Although gold prices continue to hold within striking distance of critical resistance at $1,300 an ounce, it hasn’t found enough momentum to push through that barrier. February gold futures last traded at $1,293.70 an ounce, up 0.41% on the day.

Jasper Lawler, head of research at London Capital Group, said that gold isn’t seeing much safe-haven demand because of Brexit because investors don’t see it as an impending crisis, even after the U.K. Parliament voted against the government’s proposed exit deal with the European Union. This was the biggest defeat for a sitting government in the nation’s history. In the U.S. many analysts have described the Brexit as a sideshow for global markets.

“We have been down this road before with other crises in Europe, and I think investors are expecting that a last-minute deal will be made. I don’t think markets are expecting a no-deal Brexit to happen,” he said. “The defeat was largely expected and if investors are going to jump into gold, they are going to need to see the unexpected happen.”

Lawler added that U.K. markets have already priced in the worst, which is why the pound rallied after Tuesday’s historic vote. The spark that could ignite a safe-haven rally for gold could come later today with the U.K. government facing a no-confidence vote, he said.

“It is expected that the government will survive this vote. The government will then be able to delay Article 50 and come up with a new deal. The surprise will be if the vote passes; then we will be in uncharted territory and that will be good for gold,” he said. “You need people to be really worried before gold takes off.”

Although gold isn’t benefiting from safe-haven demand just yet, Lawler said that he remains optimistic about the precious metal as it will be supported by global monetary policy.
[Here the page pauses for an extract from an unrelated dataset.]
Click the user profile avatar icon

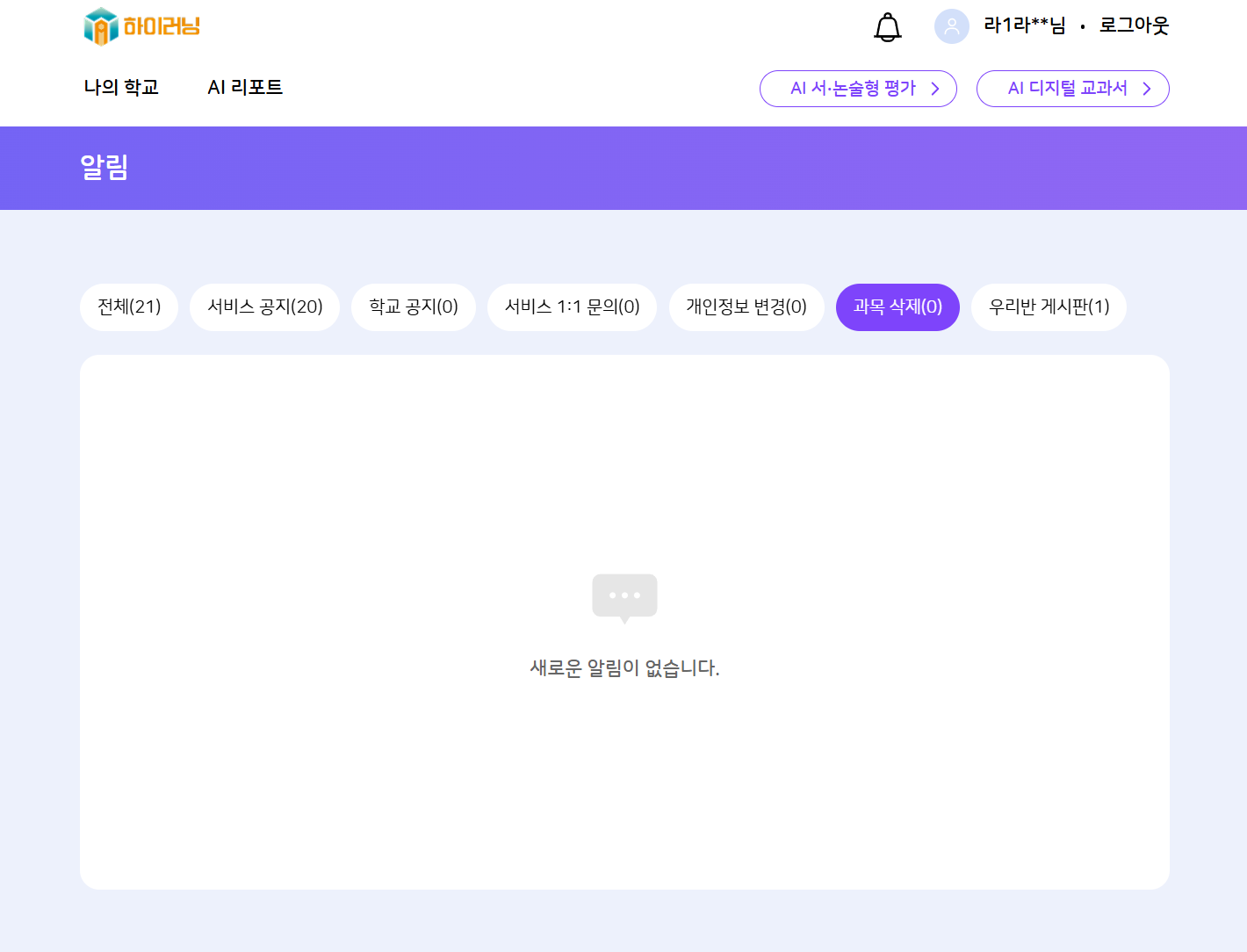click(951, 26)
“In the current environment, I think it will be difficult for central banks to normalize monetary policy and that will benefit gold,” he said. “The trend is higher for gold, but maybe we need to see prices snap lower before it breaks $1,300 an ounce.”

Outside of Brexit, Lawler said that gold could attract some attention by the end of the month following the January Federal Reserve monetary policy meeting. Any hint that the central bank will halt its tightening cycle will be positive for gold.

“Right now, the waters are pretty muddy regarding monetary policy, but once we see that the Fed will not be hiking interest rates anytime soon then I think gold will start to rally,” he said.